April 2012 Monthly Wrap-Up

On the Yankees and developing pitchers
Gardner still feeling pain in elbow, will be shut down for a few days

With one month officially in the books it’s time for this year’s inaugural edition of the Yankees Monthly Wrap-Up series. For those unfamiliar with my monthly rundowns, feel free to check previous editions out here.

At 13-9 (1.5 games out of first), April 2012 was a solid month overall for the Yanks despite some of the worst starting pitching any of us have seen from the team in quite some time. By comparison, a year ago the Yanks finished out April 15-9 and were 1.5 games up in first.

The Offense

The Yankee offense — and bullpen — were the reasons the team was able to compile a winning record in April. Not much to complain about here, as the Bombers had the second-highest wOBA in the AL after the Rangers, and the best offense in the game when adjusted for park and league.
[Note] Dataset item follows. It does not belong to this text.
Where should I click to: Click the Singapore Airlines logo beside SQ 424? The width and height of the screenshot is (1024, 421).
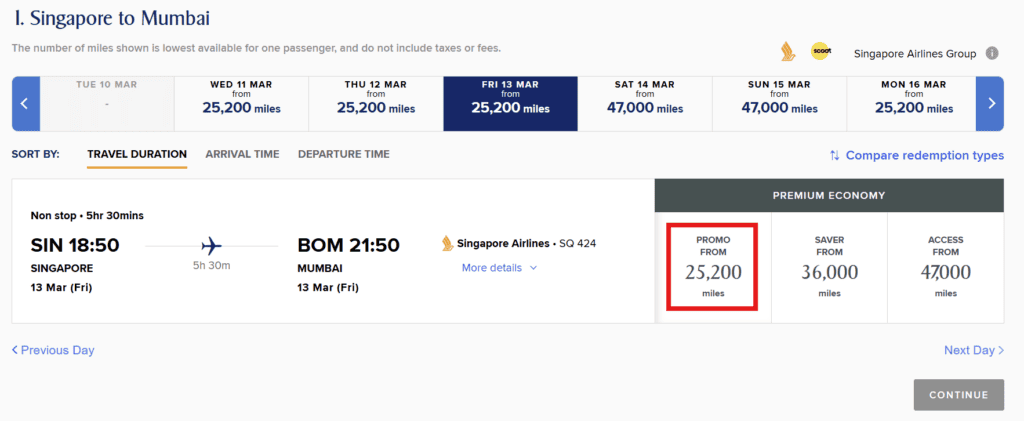tap(447, 243)
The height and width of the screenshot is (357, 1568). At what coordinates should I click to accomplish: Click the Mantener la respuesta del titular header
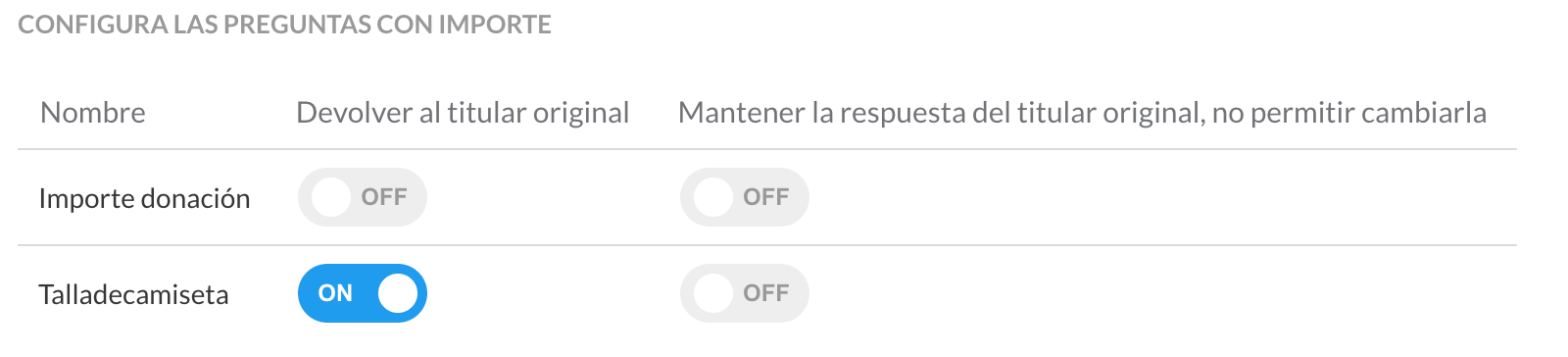1082,113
Interestingly, the Yankees’ .358 team wOBA in April was better than every monthly wOBA they put up in 2011 except for last August, when they annihilated the ball to the tune of a .378 wOBA. Out of the Yankees’ last 67 months’ worth of play (dating back to the beginning of the 2001 season), this was the team’s 21st-best monthly offensive performance by wOBA, and the 8th-best by wRC+.

The Yankees somewhat oddly hit a slightly-below-league average percentage of fly balls, but when they did put them in the air they cleared the fence at the best rate in the league. Less surprisingly they saw a below-league-average percentage of fastballs — I say less surprisingly because, as always, they hammered the fastball (top wFA/C in the league). They also saw the second-highest percentage of two-seamers.

On an individual basis, Derek Jeter, Curtis Granderson and Nick Swisher carried the day, and their significantly above-average performances helped pick up the disappointing months put up by notorious slow-starter Mark Teixeira (87 wRC+), and, more surprisingly, Robinson Cano (93 wRC+). I’m actually fairly surprised more hasn’t been made of Cano’s nonexistence at the plate thus far; he’s given the team almost nothing and it’s kind of crazy to think how good the offense could be if he were contributing. Russell Martin also had a forgettable month (88 wRC+), but he’s not expected to shoulder a significant portion of the offensive load. For those wondering, Jesus Montero hit .259/.271/.420 in April, while the Yankees have gotten .236/.304/.393 out of the players that have hit in the DH slot so far this season.

Starting Pitching

I more or less covered the Yankees’ wretched April starting pitching on Friday, but it’s worth nothing that CC Sabathia and Hiroki Kuroda were able to help keep the Yankees from registering their worst month of starting pitching in 10 years, though at 5.80 they did secure their second-worst month of collective starters’ ERAs since 2002.

At varying points during April CC Sabathia, Hiroki Kuroda and Ivan Nova each looked very good, but each also contributed some shaky starts. Freddy Garcia and Phil Hughes were flat-out terrible. If he had enough innings to qualify Hughes’ horrendous 2.9 HR/9 would be second-worst in all of baseball.

Bullpen

The bullpen was insane in April, with a 2.00 ERA that was the team’s third-lowest monthly ERA of its last 61 months. While ERA is a flawed metric — even moreso for relief pitchers — that’s still pretty ridiculous. The only months the Yankees’ relief corps have pitched to a lower ERA since 2002 were August 2002 (1.57) and August 2010 (1.82). I hope you all enjoyed the Yankee bullpen relief performance in April, because we won’t be seeing it again for a while.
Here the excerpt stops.